## Exercice
Reproduisez à l'identique l'intégralité du texte sur le festival niçois « C'est pas classique! », caractère par caractère.

## Texte à lire
┄┄┄┄┄┄┄┄┄┄┄┄┄┄┄┄┄┄┄┄
Festival de têtes d’affiches, tremplin pour les jeunes talents, récapitulatif des programmes musicaux présentés dans le département, mise en avant des interprètes locaux défenseurs passionnés dans tous les répertoires, scène ouverte et gratuite pour tous, forum populaire pour sensibiliser les plus jeunes et susciter de nouvelles vocations… les 3 jours du marathon musical « C’est pas classique! » à Nice, après l’été, depuis 4 ans déjà (du 31 octobre au 2 novembre 2008) portent bien leur nom: rien de « ringard » ni d’attendu, rien de convenu ni de traditionnel: mais un vent nouveau de surprises, de rencontres inédites, de projets audacieux dont les manifestations dans leur diversité et les nouvelles configurations réalisées, pourraient indiquer ce futur pour le classique, cet avenir que d’autres cherchent avec d’autant plus d’acuité en ces années de crise de la filière musicale… crise du cd bien sûr, mais aussi crise des publics, crise de la diffusion et de la création…
Outre une nouvelle offre musicale qui frappe par sa dimension (1000 musiciens conviés à l’invitation du Conseil Général des Alpes Maritimes et de la Ville de Nice, deux entités territoriales à présent incarnées, depuis les dernières élections municipales, par un seul homme: Christian Estrosi), l’événement qui a trouvé son public, pourrait encore surprendre pour ses prochaines éditions.
52.000 visiteurs en 2008
Le Député-Maire peut être satisfait. C’est lui qui dès 2005 a lancé le pari et fait aujourd’hui de « C’est pas classique », le premier festival gratuit en nombre de visiteurs: 52.000 en 2008! Un record qui montre l’importance du phénomène. Un tel engouement du public fait du bassin niçois et de sa région, le foyer le plus actif orienté vers tous les publics, aux côtés de Nantes et de sa Folle Journée. Mais a contrario du festival nantais, payant et thématisé autour d’une période ou d’un compositeur, C’est pas classique! vise un tout autre défi: renouveler le genre… en ne s’adressant pas uniquement aux seuls mélomanes convaincus.
┄┄┄┄┄┄┄┄┄┄┄┄┄┄┄┄┄┄┄┄
## Données ci-dessous
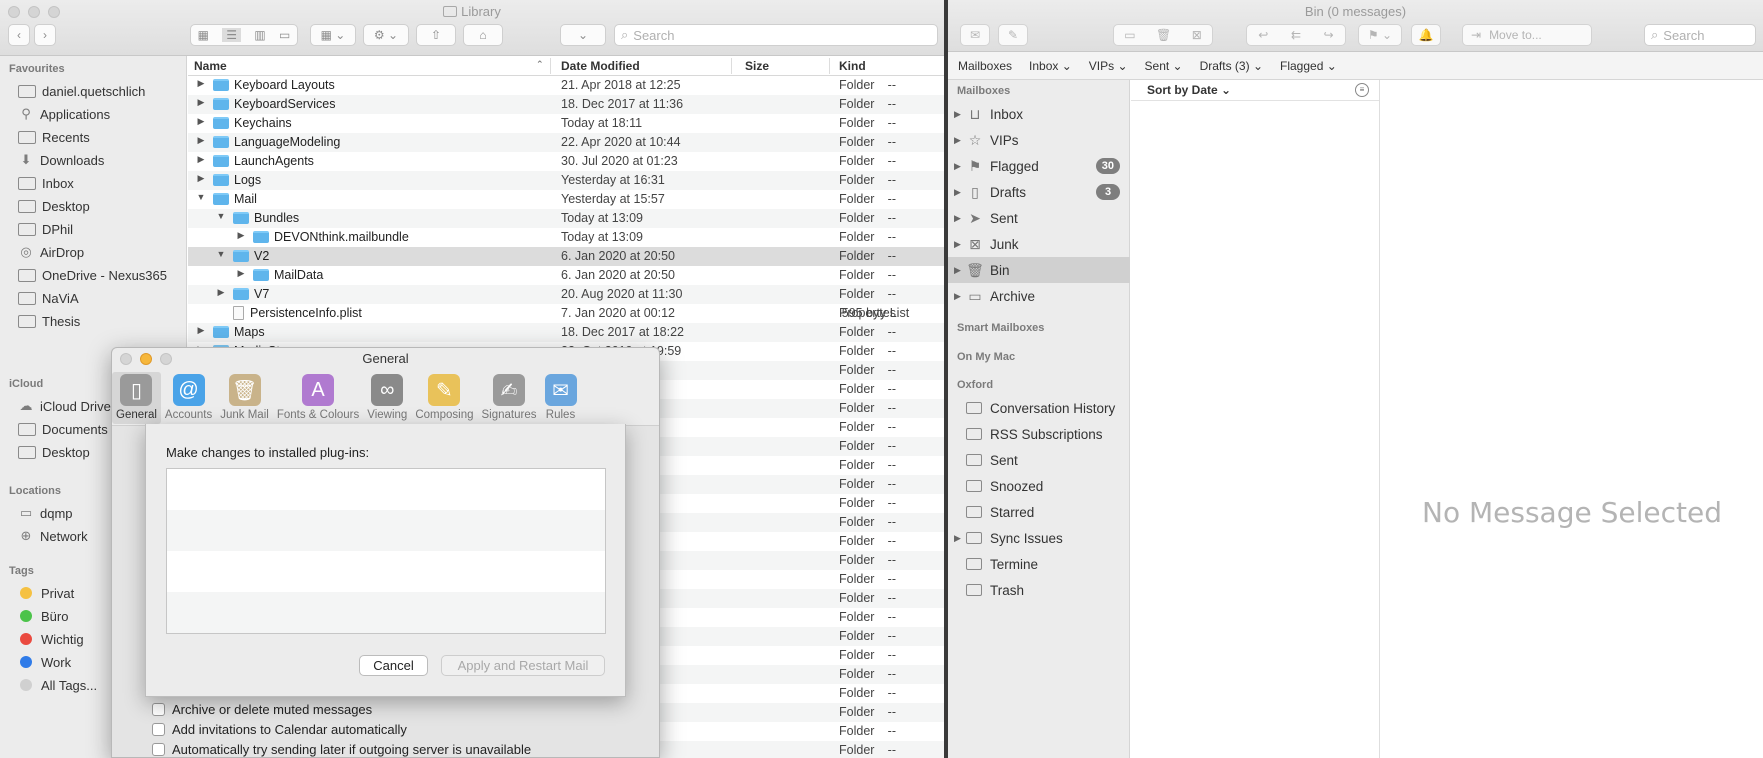 Image resolution: width=1763 pixels, height=758 pixels. Describe the element at coordinates (284, 35) in the screenshot. I see `gallery-view-icon: ▭` at that location.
┄┄┄┄┄┄┄┄┄┄┄┄┄┄┄┄┄┄┄┄
## Résultat attendu
Festival de têtes d’affiches, tremplin pour les jeunes talents, récapitulatif des programmes musicaux présentés dans le département, mise en avant des interprètes locaux défenseurs passionnés dans tous les répertoires, scène ouverte et gratuite pour tous, forum populaire pour sensibiliser les plus jeunes et susciter de nouvelles vocations… les 3 jours du marathon musical « C’est pas classique! » à Nice, après l’été, depuis 4 ans déjà (du 31 octobre au 2 novembre 2008) portent bien leur nom: rien de « ringard » ni d’attendu, rien de convenu ni de traditionnel: mais un vent nouveau de surprises, de rencontres inédites, de projets audacieux dont les manifestations dans leur diversité et les nouvelles configurations réalisées, pourraient indiquer ce futur pour le classique, cet avenir que d’autres cherchent avec d’autant plus d’acuité en ces années de crise de la filière musicale… crise du cd bien sûr, mais aussi crise des publics, crise de la diffusion et de la création…
Outre une nouvelle offre musicale qui frappe par sa dimension (1000 musiciens conviés à l’invitation du Conseil Général des Alpes Maritimes et de la Ville de Nice, deux entités territoriales à présent incarnées, depuis les dernières élections municipales, par un seul homme: Christian Estrosi), l’événement qui a trouvé son public, pourrait encore surprendre pour ses prochaines éditions.
52.000 visiteurs en 2008
Le Député-Maire peut être satisfait. C’est lui qui dès 2005 a lancé le pari et fait aujourd’hui de « C’est pas classique », le premier festival gratuit en nombre de visiteurs: 52.000 en 2008! Un record qui montre l’importance du phénomène. Un tel engouement du public fait du bassin niçois et de sa région, le foyer le plus actif orienté vers tous les publics, aux côtés de Nantes et de sa Folle Journée. Mais a contrario du festival nantais, payant et thématisé autour d’une période ou d’un compositeur, C’est pas classique! vise un tout autre défi: renouveler le genre… en ne s’adressant pas uniquement aux seuls mélomanes convaincus.